== Word and item position data ==

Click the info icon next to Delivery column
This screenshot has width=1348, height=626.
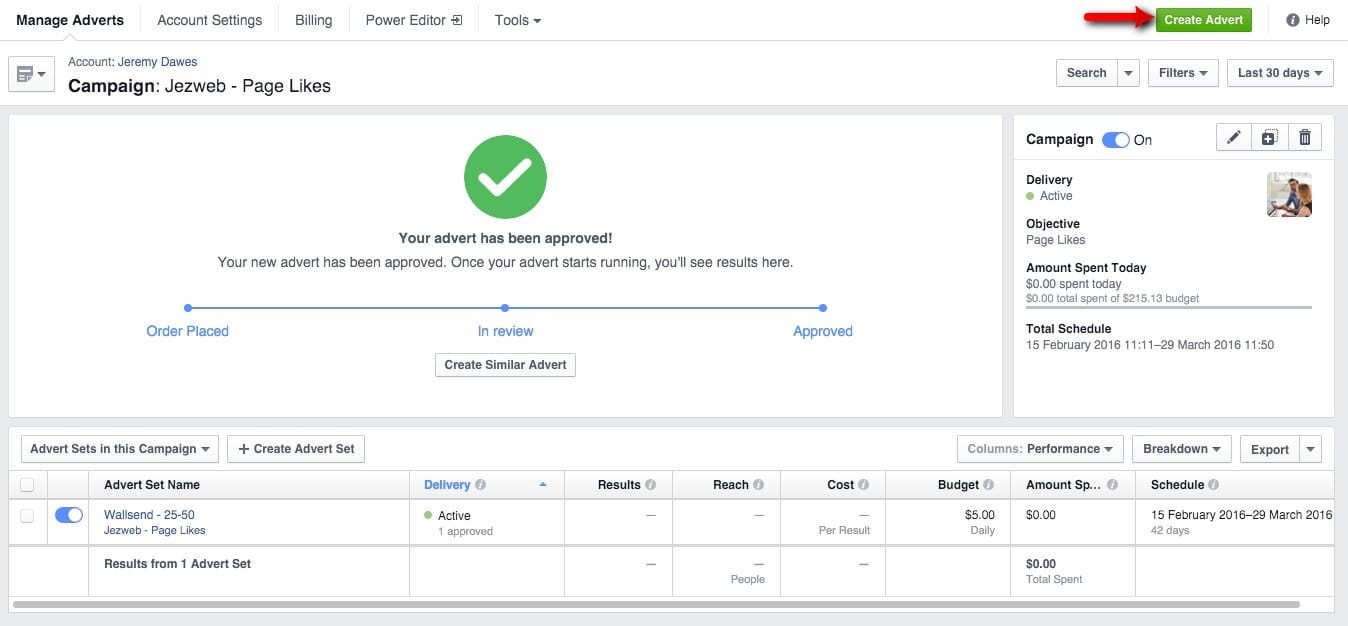(481, 485)
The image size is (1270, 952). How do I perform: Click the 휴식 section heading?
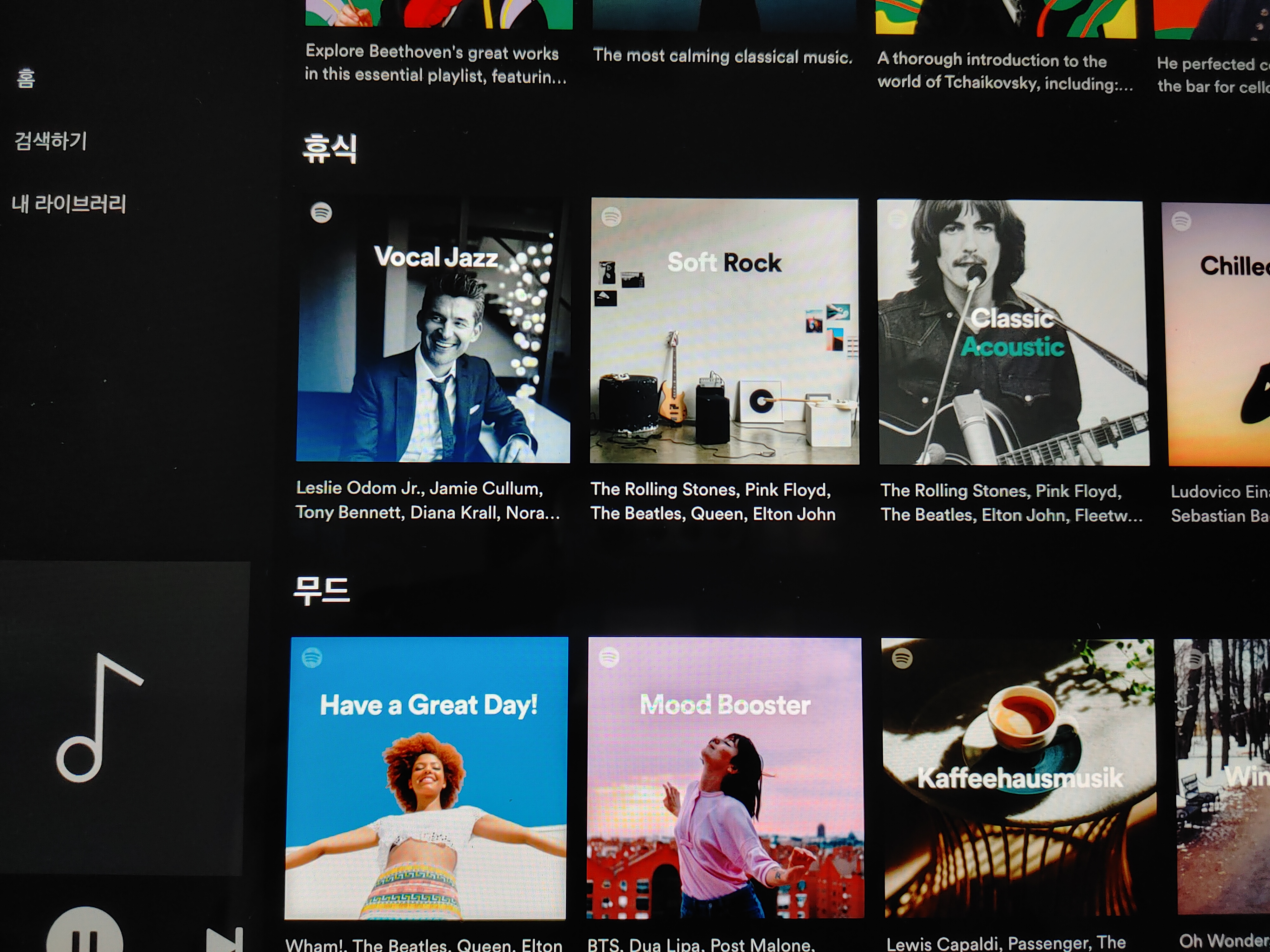coord(330,149)
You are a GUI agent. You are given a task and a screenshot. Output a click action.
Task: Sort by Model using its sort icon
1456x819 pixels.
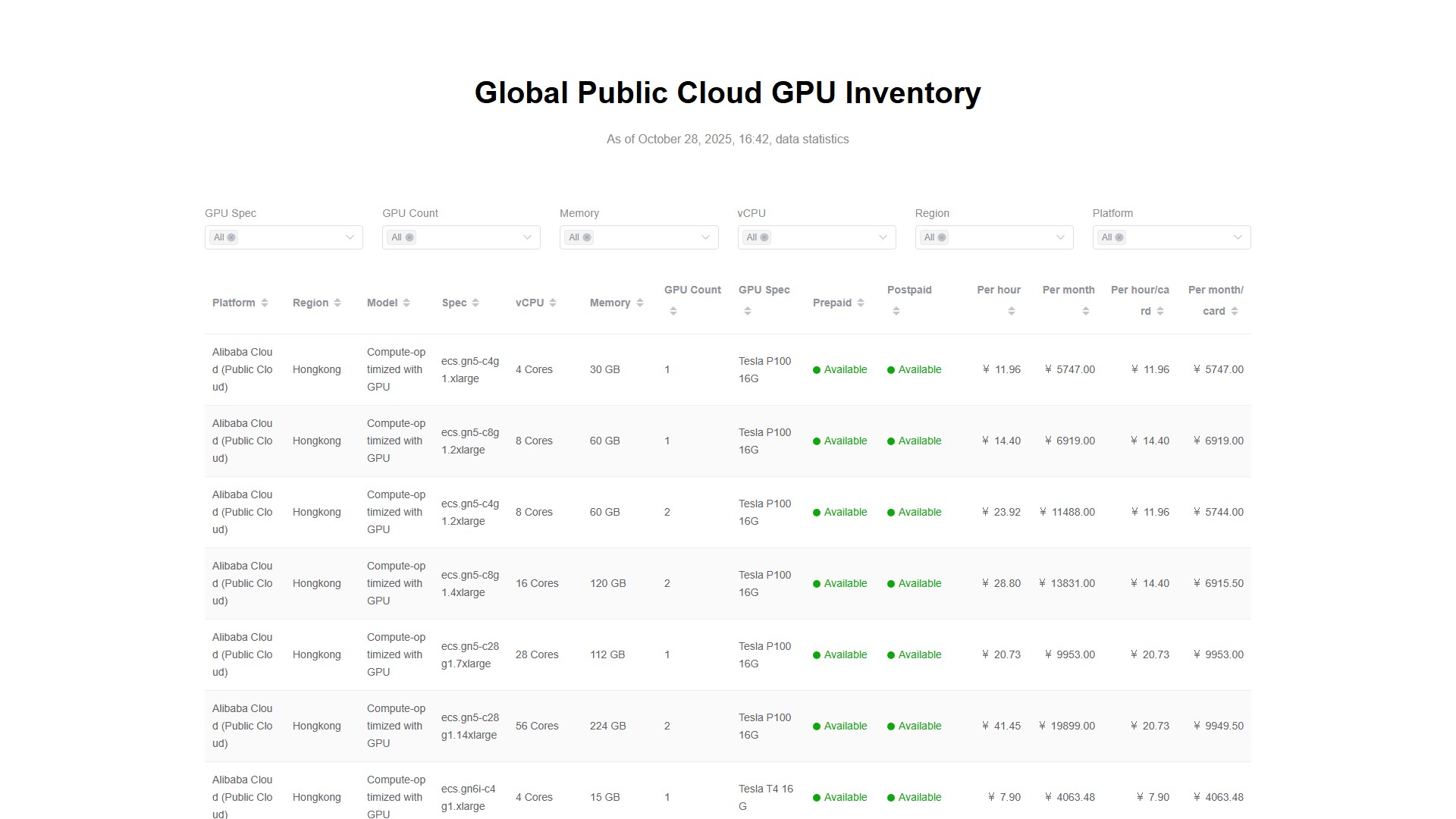click(x=406, y=303)
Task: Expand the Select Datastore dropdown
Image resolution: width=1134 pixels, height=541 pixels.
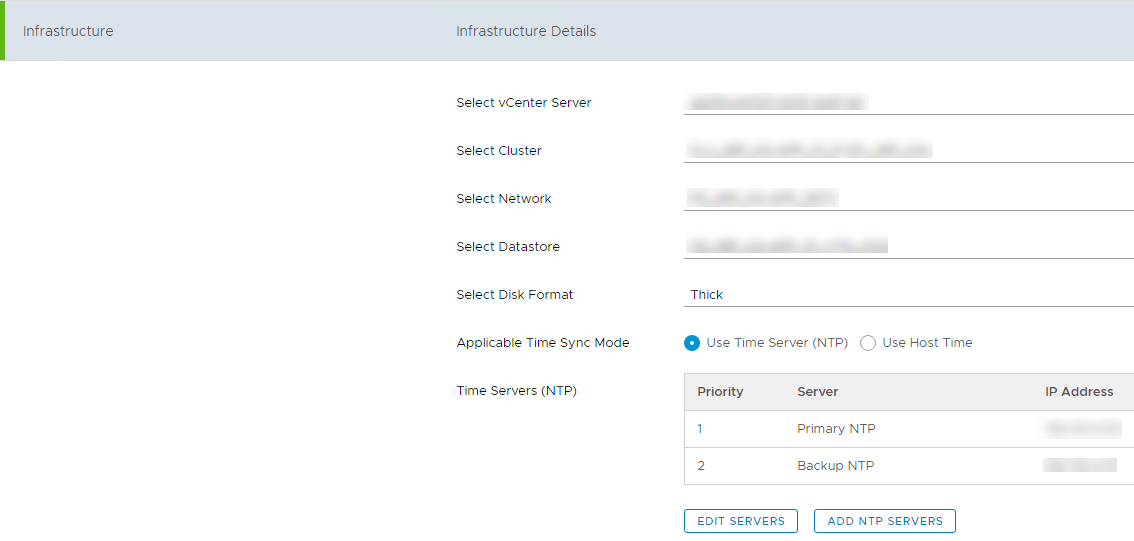Action: coord(908,246)
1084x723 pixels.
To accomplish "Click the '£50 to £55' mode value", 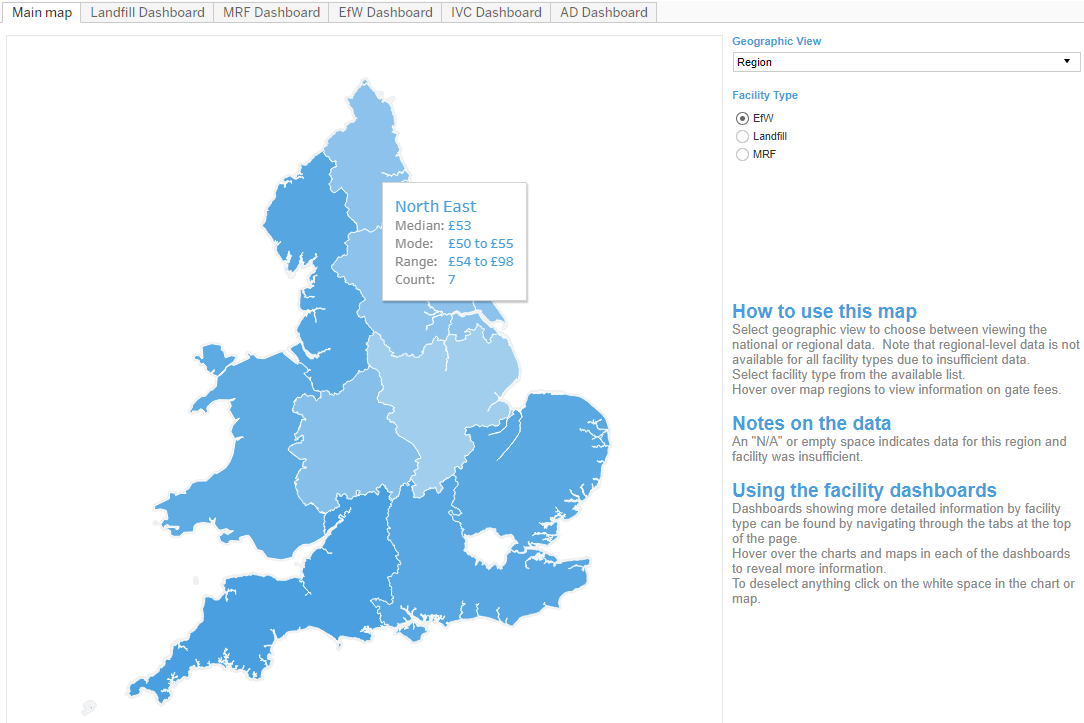I will (x=480, y=243).

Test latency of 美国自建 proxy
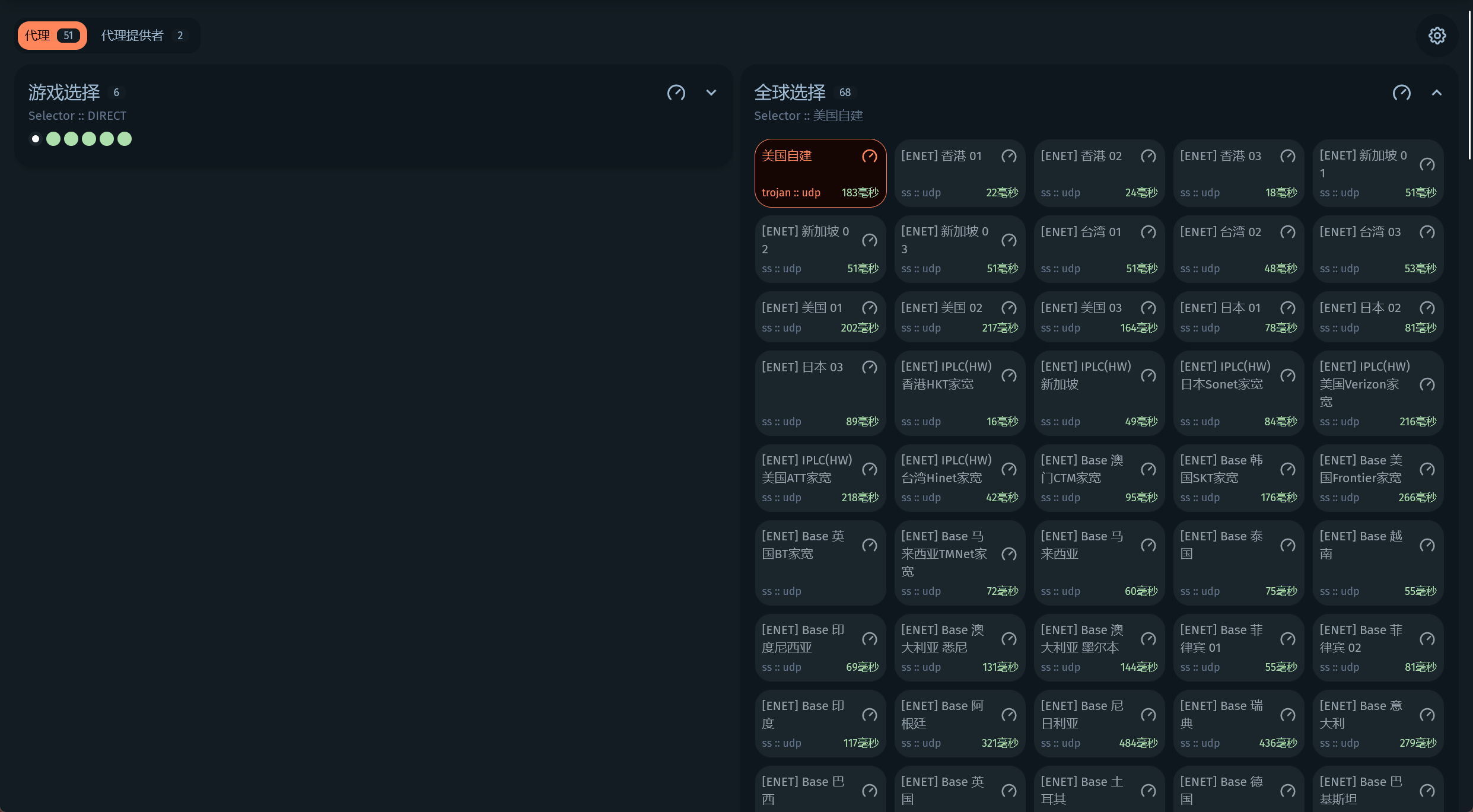(869, 156)
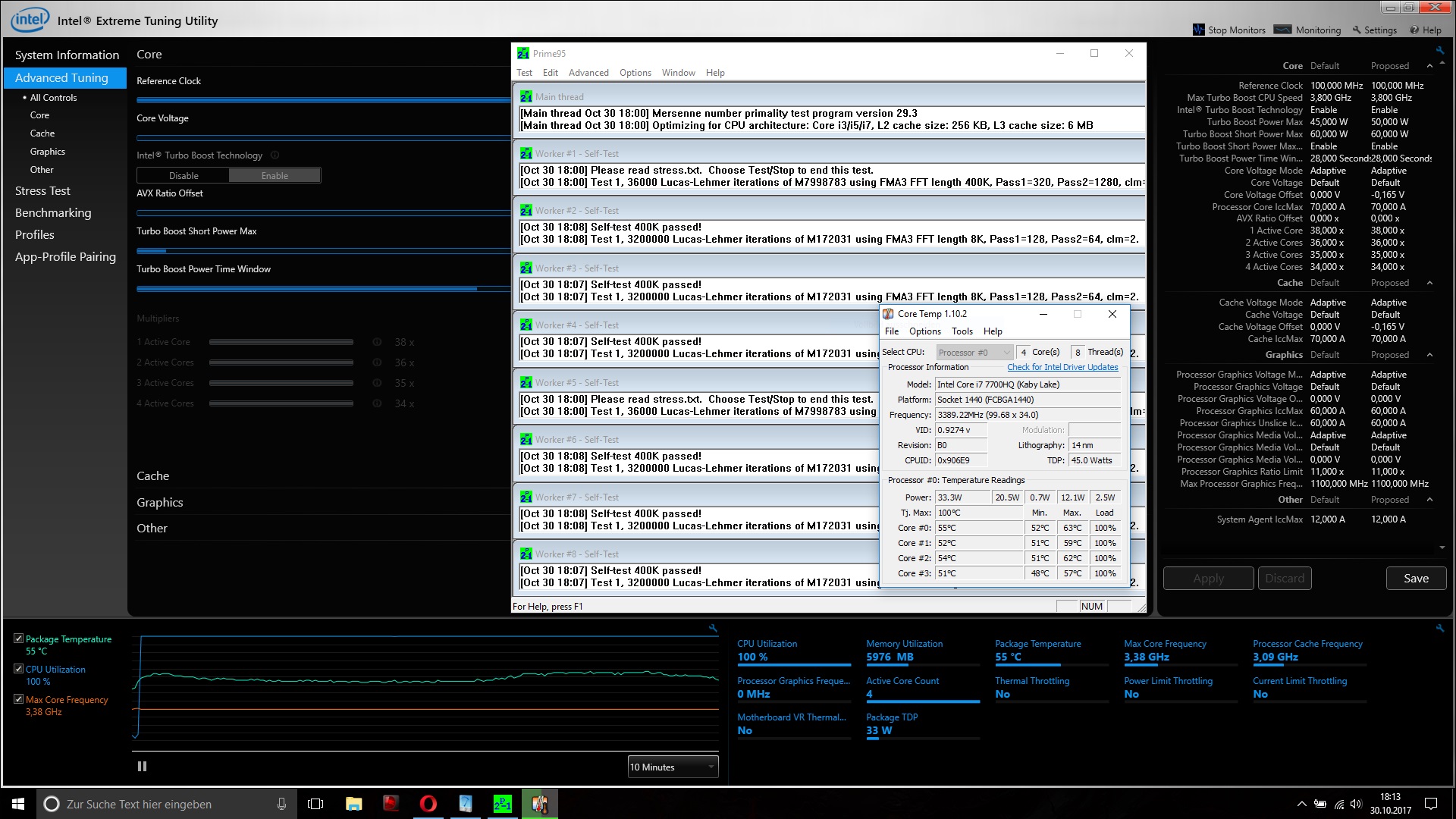Uncheck Package Temperature graph checkbox
Viewport: 1456px width, 819px height.
point(19,639)
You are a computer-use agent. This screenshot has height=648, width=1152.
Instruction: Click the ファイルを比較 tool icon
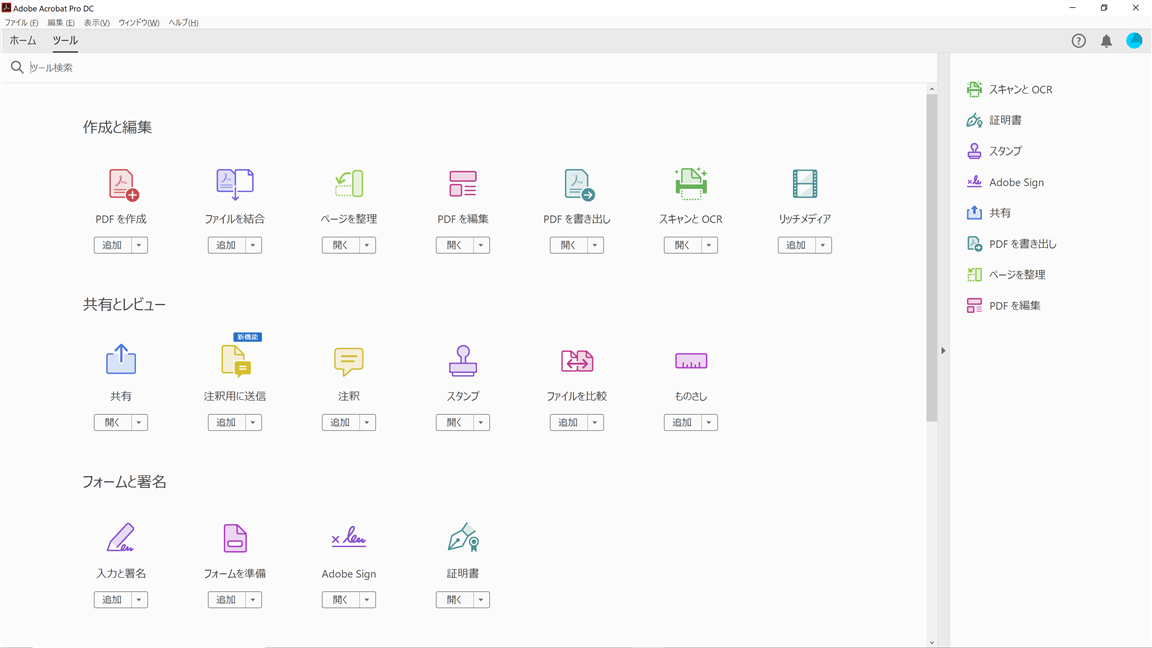(576, 361)
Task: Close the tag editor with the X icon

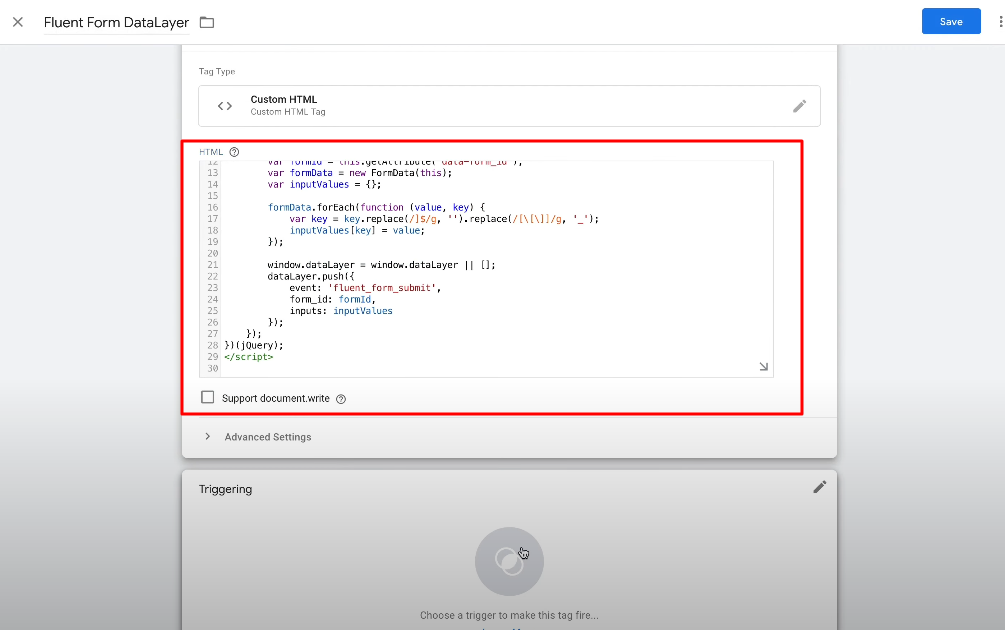Action: coord(18,22)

== Given instruction ==
Could you repeat the items from the line containing "You are a computer-use" through the end of the items, swapping "tag editor" for "label editor" and leaving everything else as it is? Omit the pictures.

== Solution for this problem ==
You are a computer-use agent. This screenshot has height=648, width=1152.
Instruction: Click the ファイルを比較 tool icon
(576, 361)
Task: Close the label editor with the X icon

Action: coord(18,22)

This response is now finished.